Mme Murphy : Je n'ai jamais vu cela se produire. Habituellement, cet argent est détenu en fiducie pour une bande particulière et dans l'intérêt de la collectivité. Il faudrait vérifier si une telle demande a déjà été formulée. À notre connaissance, ce n'est pas le cas.

Le sénateur Enverga : Pourriez-vous nous communiquer la réponse?

Mme Murphy : Oui.

Le sénateur Moore : J'aimerais remercier les témoins d'être ici aujourd'hui.

Madame Murphy, lorsque vous dites, à la page 3, que l'alinéa 64(1)k) permet aux Premières Nations de transférer des sommes à une fiducie indépendante, pouvez-vous préciser qui contrôle cette fiducie?

Mme Murphy : Je pense que Claudia peut vous expliquer le fonctionnement de la fiducie et les exigences auxquelles devraient répondre la Première Nation en vertu de l'alinéa 64(1)k).

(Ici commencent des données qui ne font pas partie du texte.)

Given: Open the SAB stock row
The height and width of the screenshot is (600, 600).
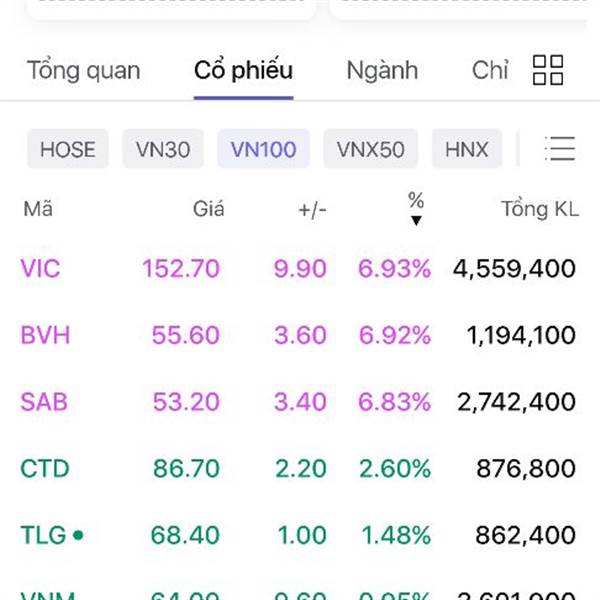Looking at the screenshot, I should pos(44,402).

Mme Ferland : En vertu de l'alinéa 64(1)k), conformément à la politique, la bande doit établir les principes d'une saine gestion fiduciaire et se doter d'un acte de fiducie et de règles pour la sélection des fiduciaires. Il s'ensuit que les deux bandes qui ont mis sur pied leur propre fiducie ont élaboré leur propre code pour la sélection des fiduciaires et elles ont dû satisfaire aux critères. Tous les éléments présentés doivent être divulgués à la bande, et les membres de la collectivité peuvent donner leur consentement et voter. L'acte de fiducie et le nom des fiduciaires sont donc communiqués à la bande.

Le sénateur Moore : Dans votre réponse, vous avez parlé d'une politique. Où s'arrête la participation du ministère? Cette fiducie doit-elle continuer d'envoyer des rapports? Établissez-vous les règles liées à la sélection? Où est la limite? On parle d'une « fiducie indépendante ». À mon avis, « indépendante » signifie que seule la bande prend ces décisions et que le ministère n'intervient plus. Où s'arrête le rôle du ministère?

M. Fairbairn : La bande constitue la fiducie indépendante avec l'aide de ses avocats et de ses conseillers financiers. Elle est ensuite envoyée au ministère, où elle est examinée. Mais une fois la fiducie constituée...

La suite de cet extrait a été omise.